Exercise requirements
Put the lines of the rows below into a JSON list of strings, one string per line, omitting blank lines. Begin at the line containing "This screenshot has" and continue through the final row, including both ends and leaving the pictures out.

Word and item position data
● ● ●
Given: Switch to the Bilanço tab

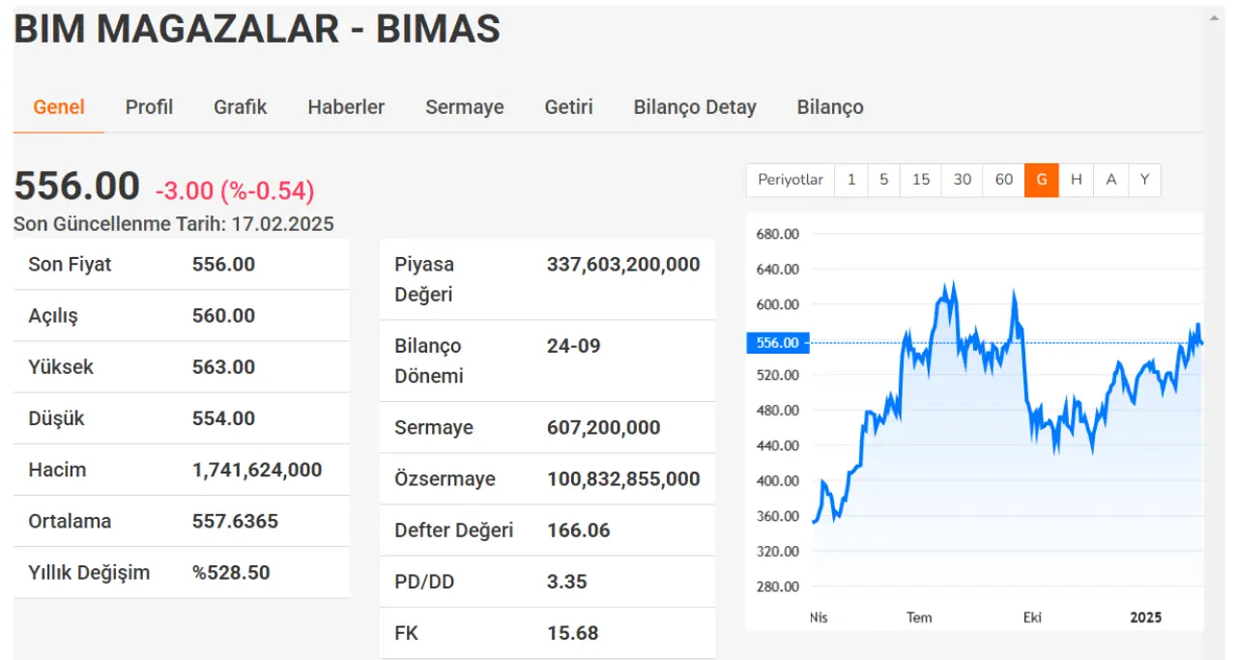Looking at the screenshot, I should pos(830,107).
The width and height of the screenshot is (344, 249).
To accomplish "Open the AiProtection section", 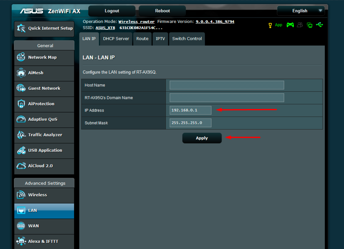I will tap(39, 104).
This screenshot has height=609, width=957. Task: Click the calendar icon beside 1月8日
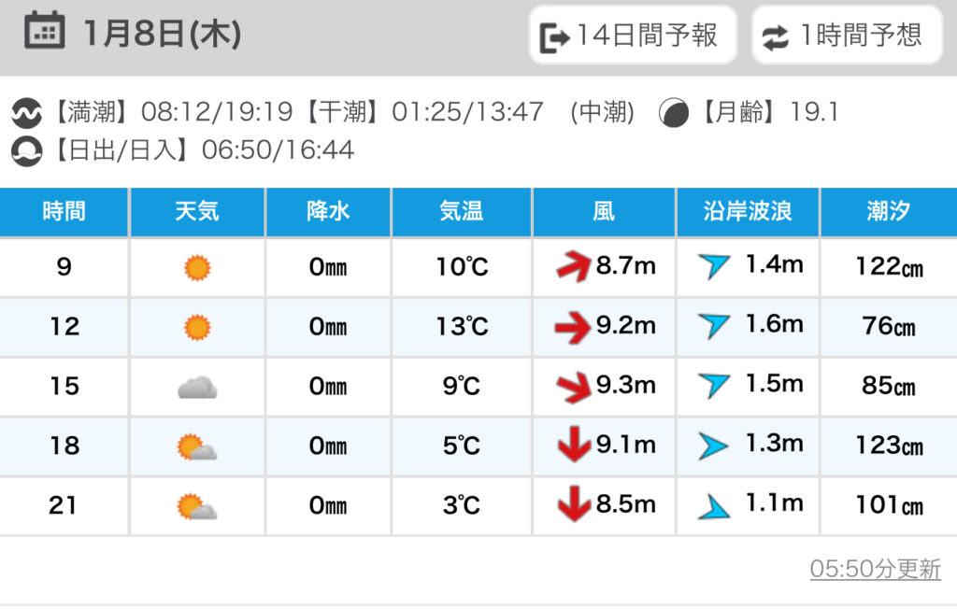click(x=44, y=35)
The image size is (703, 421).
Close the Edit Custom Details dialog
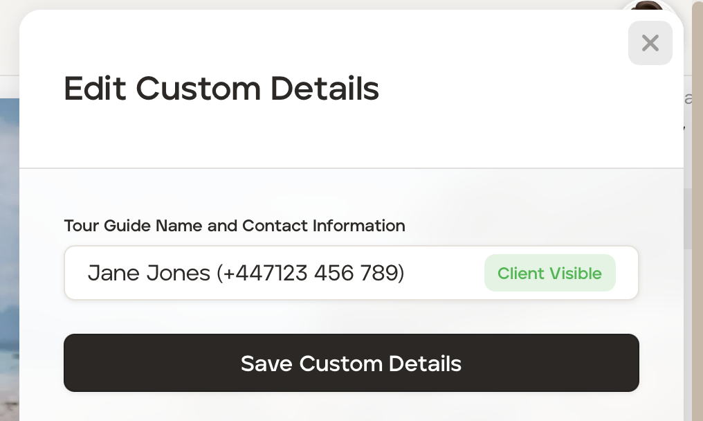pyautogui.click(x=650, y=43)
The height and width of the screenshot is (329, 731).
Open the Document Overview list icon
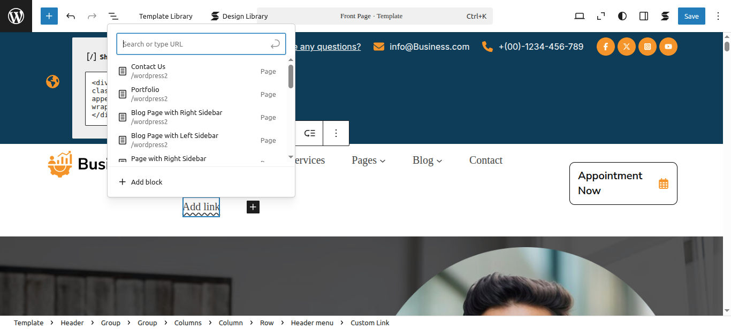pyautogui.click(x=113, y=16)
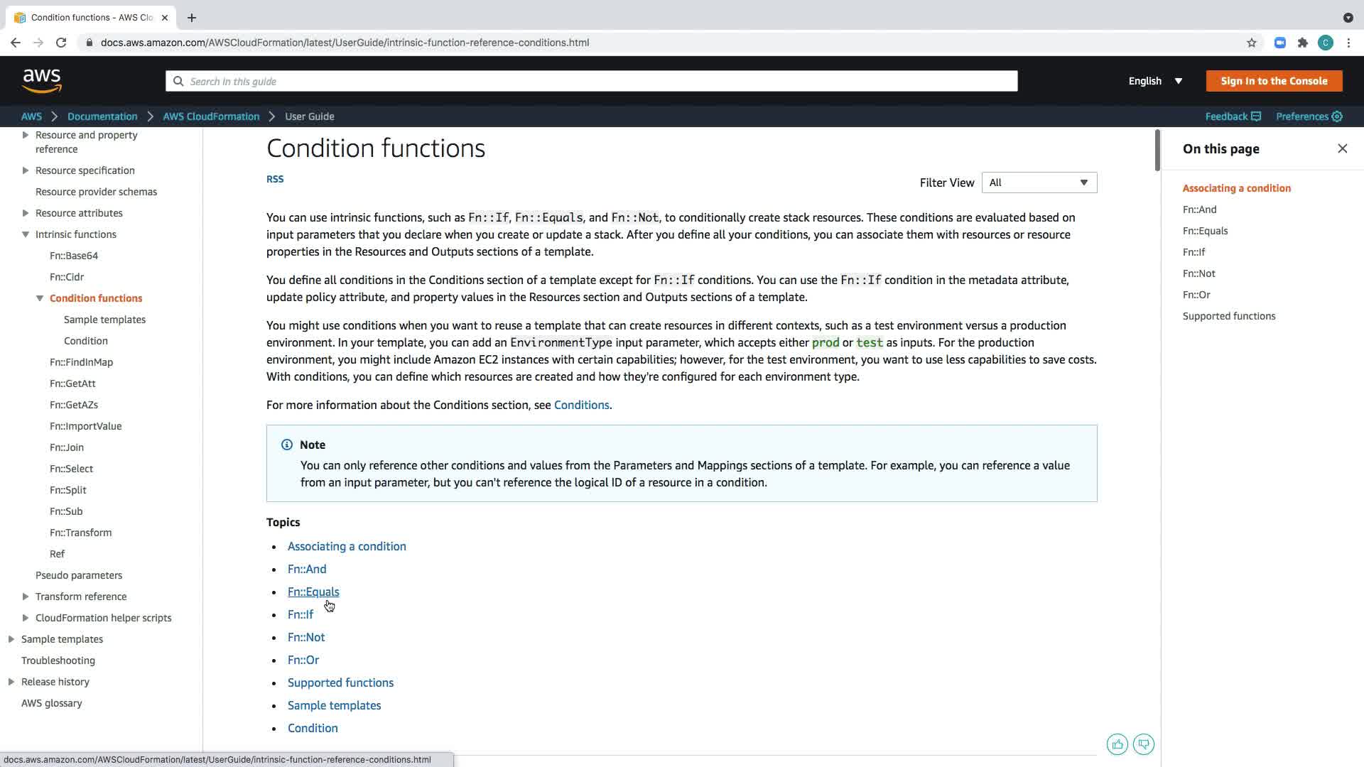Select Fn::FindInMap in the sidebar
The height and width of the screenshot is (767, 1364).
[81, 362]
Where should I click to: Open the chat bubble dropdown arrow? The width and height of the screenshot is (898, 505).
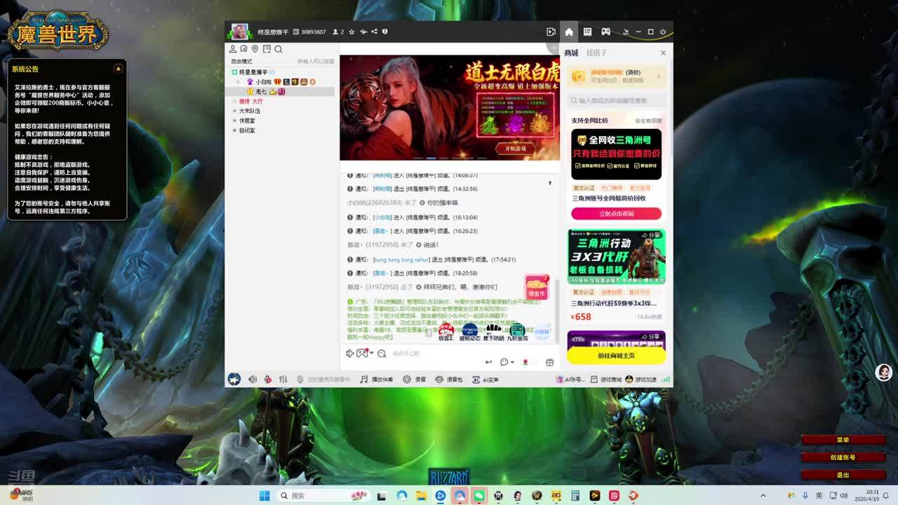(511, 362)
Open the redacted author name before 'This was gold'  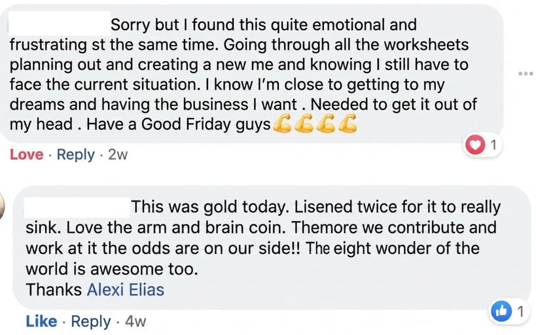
● ● ●
Solution below
[
  "This screenshot has height=609, width=957. Task: Click the calendar icon beside 1月8日",
  "click(x=44, y=35)",
  "The image size is (703, 421).",
  "Close the Edit Custom Details dialog",
  "pyautogui.click(x=650, y=43)",
  "The height and width of the screenshot is (329, 731).",
  "Open the Document Overview list icon",
  "pyautogui.click(x=113, y=16)",
  "Select Fn::FindInMap in the sidebar",
  "The height and width of the screenshot is (767, 1364).",
  "[81, 362]",
  "Where should I click to: Open the chat bubble dropdown arrow? The width and height of the screenshot is (898, 505).",
  "(511, 362)",
  "Open the redacted author name before 'This was gold'  "
]